Abstract

The emerging high-entropy (La0.2Nd0.2Sm0.2Eu0.2Gd0.2)2Ce2O7 (LECO) has been verified as a potential thermal barrier material. To ensure accurate thermal cycling life prediction of LECO-based coating, double ceramic layered coatings LECO-8YSZ (8YSZ: 8 mol% yttrium stabilized zirconia) (Y-LECO) and composite (25 wt% 8YSZ + 75 wt% LECO)-8YSZ (Y-YLECO) were prepared via atmospheric plasma spraying (APS). In Y-YLECO, the toughening of 8YSZ in LECO effectively impeded the driving force of crack propagation and slowed down the delamination rate of the coating.
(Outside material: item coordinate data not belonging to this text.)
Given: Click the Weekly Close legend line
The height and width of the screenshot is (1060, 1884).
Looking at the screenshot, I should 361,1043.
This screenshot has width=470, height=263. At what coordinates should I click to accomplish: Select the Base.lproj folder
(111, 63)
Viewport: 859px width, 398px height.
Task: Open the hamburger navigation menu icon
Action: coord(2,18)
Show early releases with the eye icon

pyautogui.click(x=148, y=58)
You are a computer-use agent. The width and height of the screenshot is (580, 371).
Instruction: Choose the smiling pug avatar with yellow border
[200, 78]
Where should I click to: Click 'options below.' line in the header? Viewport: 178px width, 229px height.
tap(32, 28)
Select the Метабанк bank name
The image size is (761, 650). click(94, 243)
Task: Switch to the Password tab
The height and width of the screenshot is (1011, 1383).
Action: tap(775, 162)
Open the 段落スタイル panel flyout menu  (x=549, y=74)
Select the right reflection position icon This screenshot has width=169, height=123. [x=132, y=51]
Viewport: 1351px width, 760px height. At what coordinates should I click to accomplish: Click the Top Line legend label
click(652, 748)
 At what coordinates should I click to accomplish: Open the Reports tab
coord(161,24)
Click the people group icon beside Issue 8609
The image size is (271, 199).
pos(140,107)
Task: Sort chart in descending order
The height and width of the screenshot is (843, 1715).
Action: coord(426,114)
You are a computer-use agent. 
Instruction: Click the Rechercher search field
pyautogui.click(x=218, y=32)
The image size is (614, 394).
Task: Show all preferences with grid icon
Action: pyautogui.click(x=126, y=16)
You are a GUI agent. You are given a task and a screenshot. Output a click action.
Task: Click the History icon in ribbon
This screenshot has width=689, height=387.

Thus, the thermal cycling life of Y-YLECO is about 30 % higher than that of Y-LECO. Besides, both coatings exhibited mild delamination behavior. The exfoliation only appeared at the LECO-based coating with tiny flake-like delamination occurring on the surface. Such spallation pattern contributed to alleviating the stress concentration and preventing the further propagation of vertical cracks towards substrate. Moreover, the addition of 8YSZ did not sacrifice the thermal insulation performance of the composite coating, while it was 0.75 W·m−1·K−1 at 1000 °C for 25 wt% 8YSZ + 75 wt% LECO coating, close to the single-component LECO coating (0.67 W·m−1·K−1). The component design strategy could be a new pathway to further enhance the thermal protection performance of the high-entropy coatings.